=== WHAT IS BEING ASKED ===
Lines from the one containing "Task: Open Estadísticas in the left sidebar" through the end of the listing are what is wanted, given again exactly with both ends included and pictures left out.

##### DATA TO USE

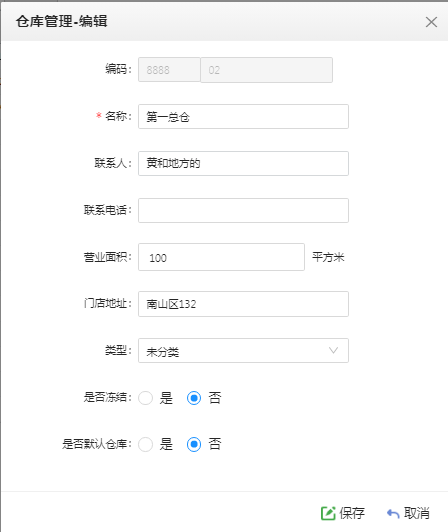The width and height of the screenshot is (448, 532).
Task: Click the 保存 button text
Action: point(352,513)
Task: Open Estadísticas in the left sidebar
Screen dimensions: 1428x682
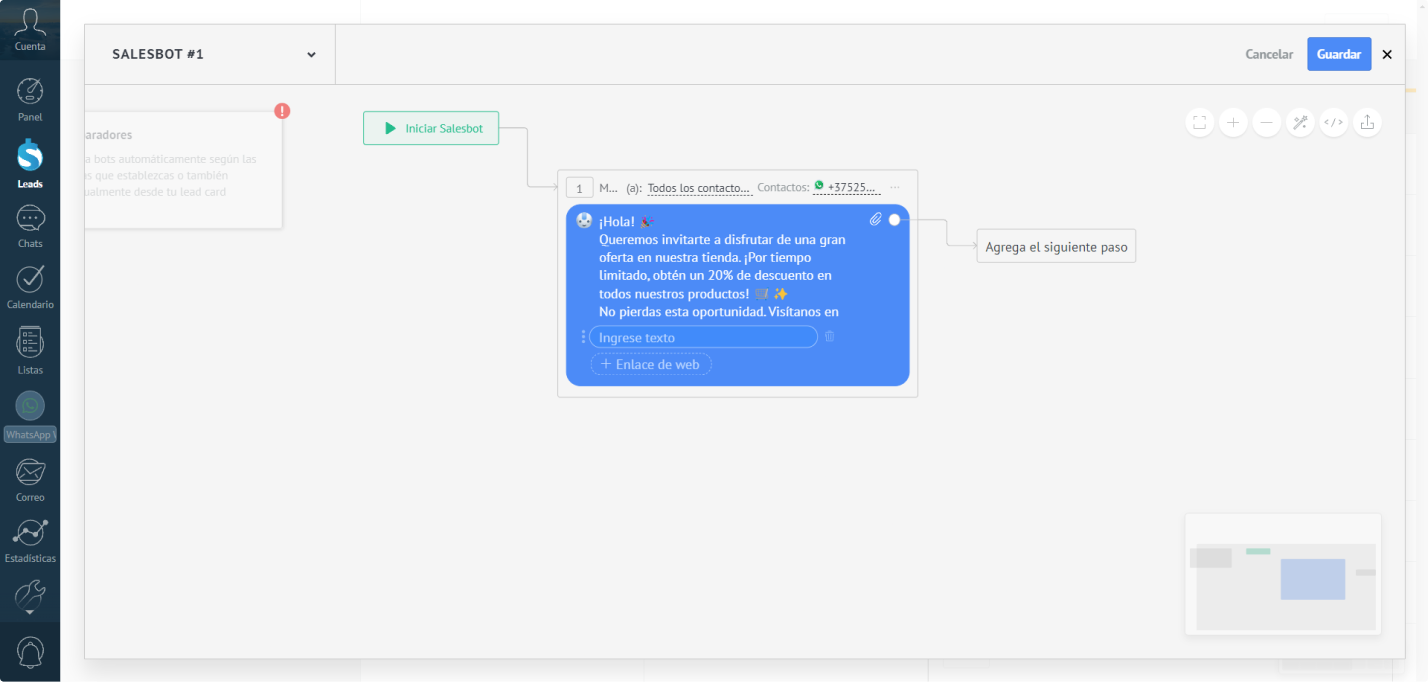Action: pyautogui.click(x=30, y=541)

##########

=== SOLUTION FOR THIS EXERCISE ===
Task: Open Estadísticas in the left sidebar
Screen dimensions: 1428x682
Action: pyautogui.click(x=30, y=541)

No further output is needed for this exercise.